_Text for analysis:_
Unconventional
So: two Klingons and a Starfleet Admiral walk into a lecture. It sounds like the setup to a Star Trek joke, but it sets up something entirely different. As Noor was giving a presentation at DragonCon with astrophysicist Erin Macdonald, actress Jayne Brook and her castmates showed up in the back of the convention hall. Brook, a Blue Devil herself, played Admiral Katrina Cornwell on “Discovery” and made a Duke connection with Noor after the talk. They traded emails, and a few months later, he invited her to stay with his family and speak to his class in Durham.
“He approaches every other mind he comes in contact with as another person who he’s curious to hear from,” Brook says. “That is an environment in which you learn naturally, just by enjoying the other person’s presence and what they know.”
Brook and Noor met up again at another Star Trek convention in Las Vegas and struck up a lasting friendship. She connected him with the “Discovery” writing staff, which led to his contract as their biology consultant.
Noor is reluctant to choose favorite characters on the Star Trek series, but at least one show has an obvious choice.
“So many of them are so radically different, it’s like picking your favorite plant. Do you mean fruit, or vegetable or tree?” Noor says with a laugh. “But I liked [Brook’s] character a lot even before I met her.”
Throughout their encounters, Noor and Brook looked for ways to collaborate. When COVID-19 locked everyone in their houses, they finally had their chance. BioTrekkie with the Admiral is a recent series of YouTube videos where they dissect and discuss the latest episodes of “Discovery.” The clips live amidst Noor’s other science-focused BioTrekkie videos, but they have the added benefit of Brook’s experience with the show’s production and what Noor describes as “her wonderfully curious and inquisitive nature.” And their banter and chemistry is genuine.
“We had so much fun just having a conversation back and forth,” Brook says. “It’s this enjoyable dynamic of discovering these cool secrets about our world — things we don’t think about. I can’t look at fireflies the same way again.”
Making It So
Now, we go to the distant future. The crew of the U.S.S. Discovery have selflessly flung themselves centuries into the future to keep critical information out of evil hands. They have arrived in the year 3189 to a Federation they barely recognize and a sick bay full of deathly ill aliens called the Kili. To make matters worse, Noor is the one who got them sick. Sort of.
The season three episode “Die Trying” revolves around a risky quest to find a cure for the Kili people. Because it’s the only ship that can get there in time, Discovery jets off to a seed vault that might hold the key. Noor was asked to propose a non-communicable disease caused by the Kili diet, curable by one of the seeds. His answer? Prions. Though in animals, prion-based diseases usually come from meat (like mad cow disease), it wasn’t impossible to think that alien plants could harbor similarly dangerous misfolded proteins. These kinds of plausible stretches are a big part of what Noor (and his fellow consultant Macdonald) do for “Discovery,” and it’s up to the writers how much detail to include.
“They’re going to use it or they’re not. No hard feelings,” he says. “I’m just happy to be asked.”
And yes, he reads fan theories online during the season. Noor and Macdonald collaborated on the true cause of season three’s central mystery, and he knew “nobody is ever going to guess this one.” True to form, “Discovery” found a surprising way to connect solid science with its core of compassion in its season finale.

_Exercise data:_
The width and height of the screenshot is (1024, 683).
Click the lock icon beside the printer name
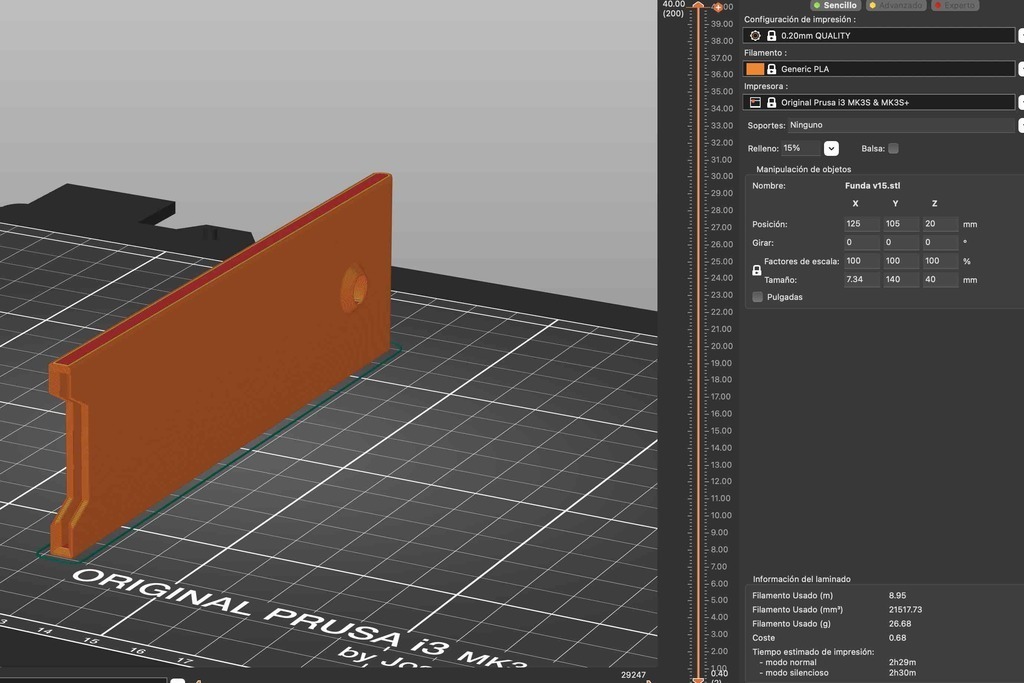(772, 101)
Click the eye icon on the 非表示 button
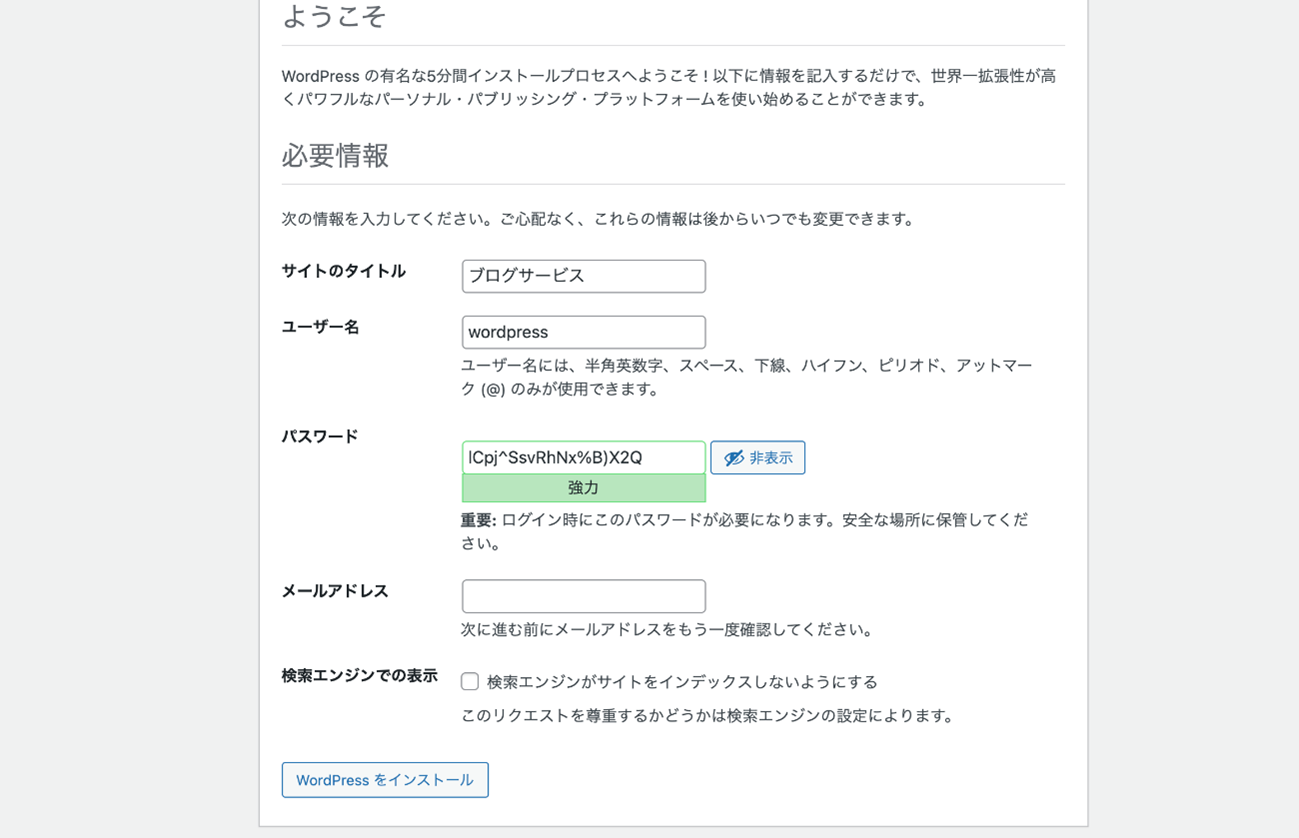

_Activity:_
Rewrite the stretch of the Star Trek article from "Making It So" through "sick. Sort of.", swapping "Federation" for "Alliance". The listing is unrelated to the article.

_Exercise answer:_
Making It So
Now, we go to the distant future. The crew of the U.S.S. Discovery have selflessly flung themselves centuries into the future to keep critical information out of evil hands. They have arrived in the year 3189 to a Alliance they barely recognize and a sick bay full of deathly ill aliens called the Kili. To make matters worse, Noor is the one who got them sick. Sort of.